WARNING: This blog contains conversations about my life. It can be cruel but it's the truth from the way I percive it. I don't always use nice words and sometimes I share a little bit too much. I don't put on a happy face in the midst of hard times because that's what inspires others. If you have an issue please navigate away from this page now.

baby growth

Sunday, January 16, 2011

Military Spouses in the Workplace

The more I talk about this subject the more I hear horror stories about women who have degrees and can't find a job solely because they are married to the military. This is concerning me since I just started to go back to school so that I could get a job once stationed. My school cost us out of pocket $1600 plus books and supplies. I'm very confident that I will pass and get my certification, but I'm scared that I'm not going to find a job because my husband is part of the United States Navy.

This is one thing I believe shouldnt even be an issue. Our men and women leave to fight for the country that all these businesses are grounded on and yet they deny jobs to the ones left behind. Makes me go HMM! I'm not complaining about being left behind because, yes, I knew what the job intailed when I agreed to this, but I dont believe that I should have to worry about going stir crazy while he is gone because I can't get a job. I know I could find things to do with my time but why not put my knowledge and the moneywe spent for school to good use and actually make a buck because we all know that the service barely pays enough to cover cost of living.

Saturday, January 15, 2011

Oh Baby!

It is safe to say that the two week wait is over and I am not pregnant. =/ I have mixed feelings about this. I now get to spend my 21st birthday like it should be spent and the next three months can be completely spent focusing on school. But I want a little baby so badly. I never imagined I would want one for the next five years, but I do. I never dreamed it would be this hard to conceive either. B and I tried every month for 6 months before he left for basic and nothing. Obviously the Navy has handicapped the process since then. However, we have continued to try everytime we are together and as far as I know everything lines up. Im ovulating on time and still getting nothing. I know I am healthy and able now we are getting concerned that B isn't able to provide children. I will be crushed if we aren't able to have a baby.

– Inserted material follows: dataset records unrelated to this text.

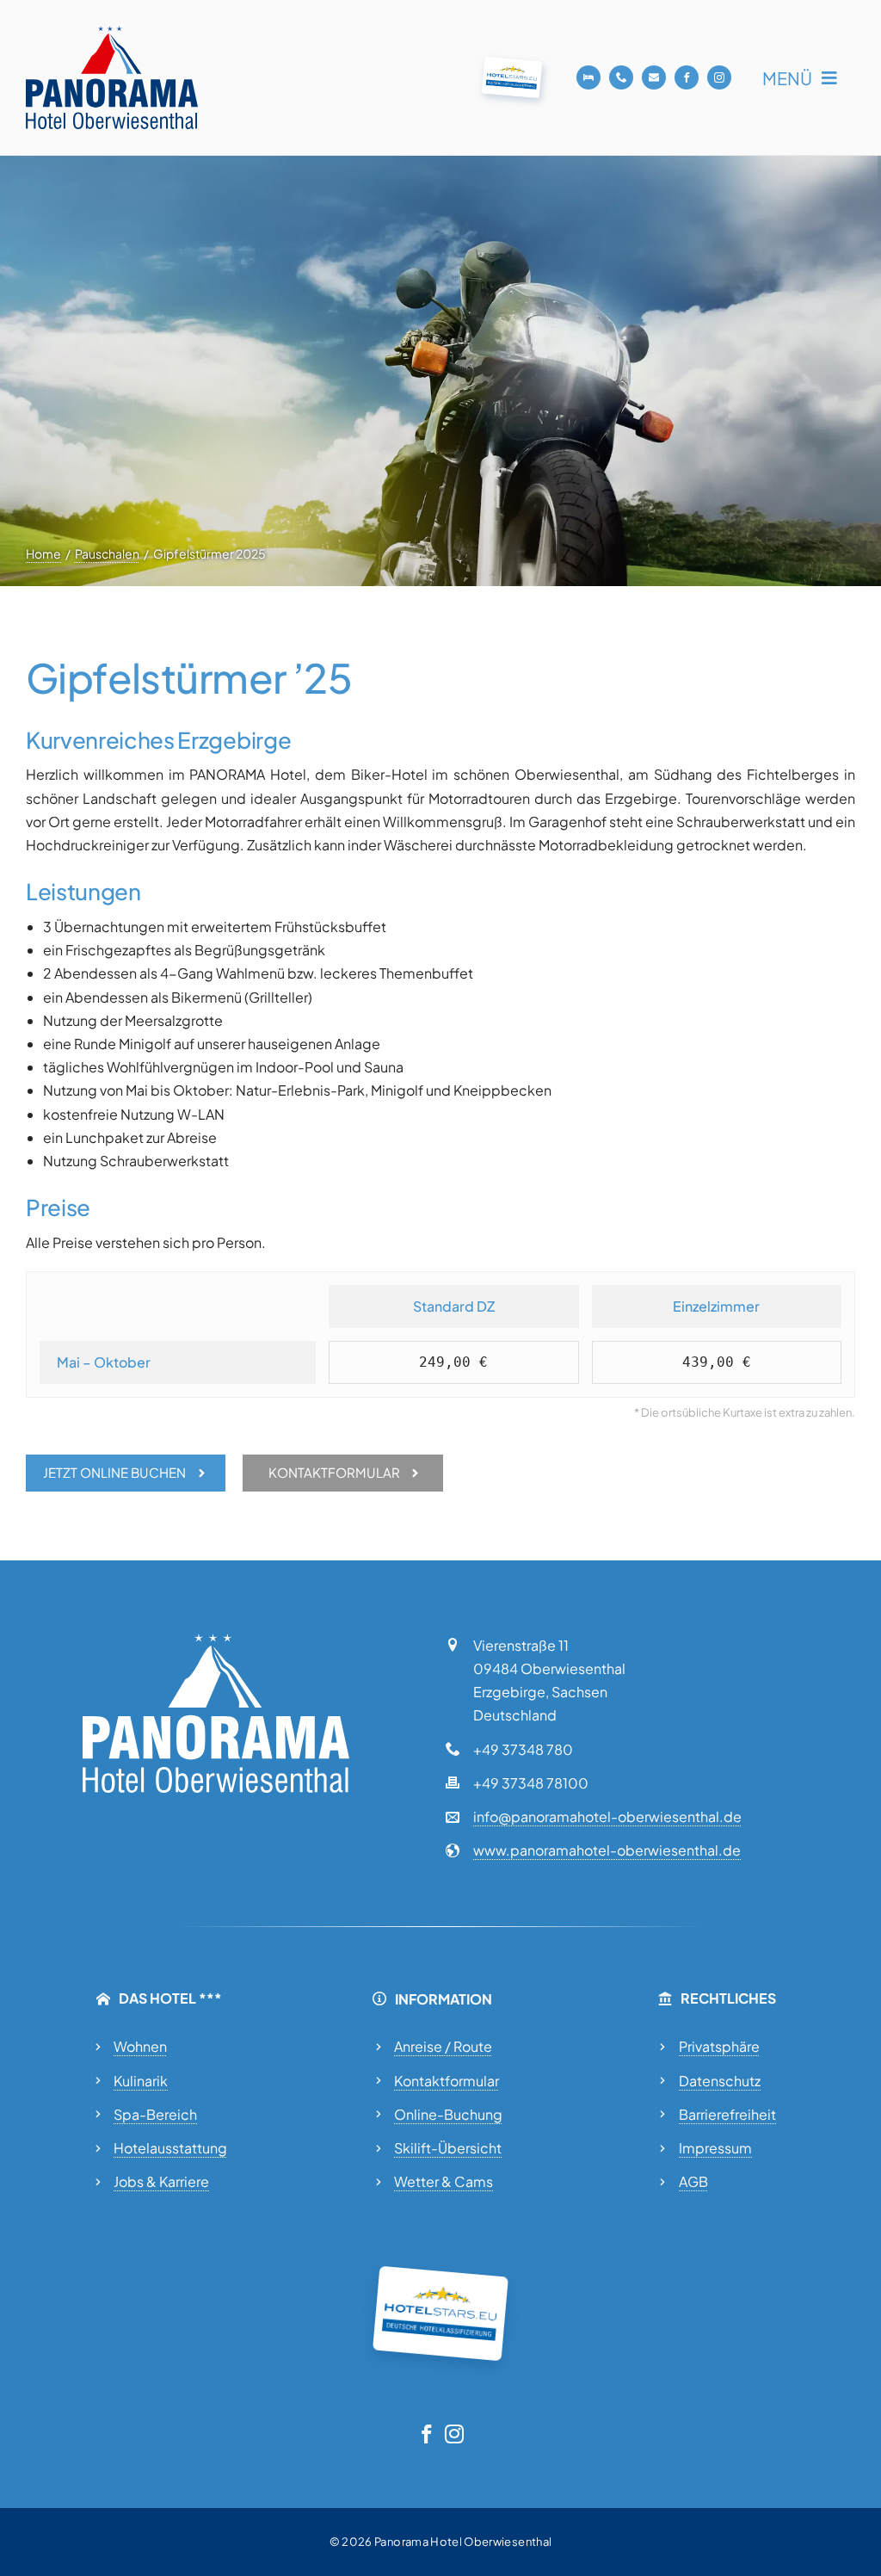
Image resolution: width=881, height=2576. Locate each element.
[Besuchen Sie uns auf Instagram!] (719, 77)
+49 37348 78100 (530, 1783)
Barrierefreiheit (727, 2114)
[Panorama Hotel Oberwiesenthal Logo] (112, 32)
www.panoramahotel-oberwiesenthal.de (607, 1850)
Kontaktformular (446, 2081)
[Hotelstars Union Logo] (512, 63)
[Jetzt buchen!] (588, 77)
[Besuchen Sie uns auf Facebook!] (687, 77)
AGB (693, 2181)
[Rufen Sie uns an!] (621, 77)
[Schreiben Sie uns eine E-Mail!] (654, 77)
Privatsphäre (719, 2046)
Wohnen (140, 2046)
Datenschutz (720, 2081)
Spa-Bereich (155, 2114)
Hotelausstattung (170, 2148)
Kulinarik (141, 2081)
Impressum (715, 2148)
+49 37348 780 (523, 1749)
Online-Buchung (448, 2114)
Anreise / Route (443, 2046)
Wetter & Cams (443, 2181)
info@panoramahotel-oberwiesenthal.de (607, 1816)
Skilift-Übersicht (448, 2148)
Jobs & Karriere (161, 2181)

I'm finding that everyone around me is pregnant and it's starting to piss me off. Why are the "women" who are 16 able to get pregnant but not me? What about the people who trick their partner into having a baby by telling them they are on the pill but really aren't? And the women who have these babies and then the dad bails or the mother doesn't tell the father? And for god's sake why in hell are the couples who have to be on state aid to support their 3 babies able to get pregnant? It seems so unfair. There are so many people I know and see who treat their children like crap and can't support their children and they had no problem getting pregnant. What about the "oops" babies? Where they only kept the kid because abortion seemed wrong and they didn't mean to get pregnant? If you're going to be a good parent and support your child on your own I'm totally fine with the "oops" but if you're not going to be able to do that don't have sex or use pretection because for Christ's sake there are people out there that struggle trying to conceive and it pisses them off to see you using your child as a meal ticket and treating them poorly. Plus, they shouldnt have to pay for something you should be responsible for.

My rant is over for now!

Tuesday, January 4, 2011

2011!

Missed blogging alot lately esp. since I feel I'm keeing so many secrects. This is supposed to be the place I came and let everything out. Well since my last post I qui my job and signed up for Winter semester at my local community college that I attended a couple of years ago but for financial reasons had to stop going. I'm going back for a certification as a nurses aid for now and will later go back and finish as an RN. I did this 4 days before B was supposed to return home for Christmas.

B was let off duty early and was able to surprise me two days early. I was a very happy wife. To make it better it was perfect timing for baby making. lol I'm going nuts rigt now bc I'm in the 2ww. I dont feel I can wait any longer, I need to know now. lol We spent christmas with his family since mine is very small and seperated by at least 3 hours. We vegged out alot and played our new games for the wii and such. New years was spent at the resturant that his mom works at. It was very nice. And four hours into the new year I took my husband to the airport to return him to his "owners" It was sad but very promising.

We knew that once he left we have about 3 more months until he and I both are done with our classes. And that he would be taking his test to become a petty officer. He will then get stationed somewhere hopefully and I will get to move out of this house. Ah I can't wait!

So for my class I have to wear hunter green colored scrubs. From head to toe I look like a giant green bean. It's torture and I love it.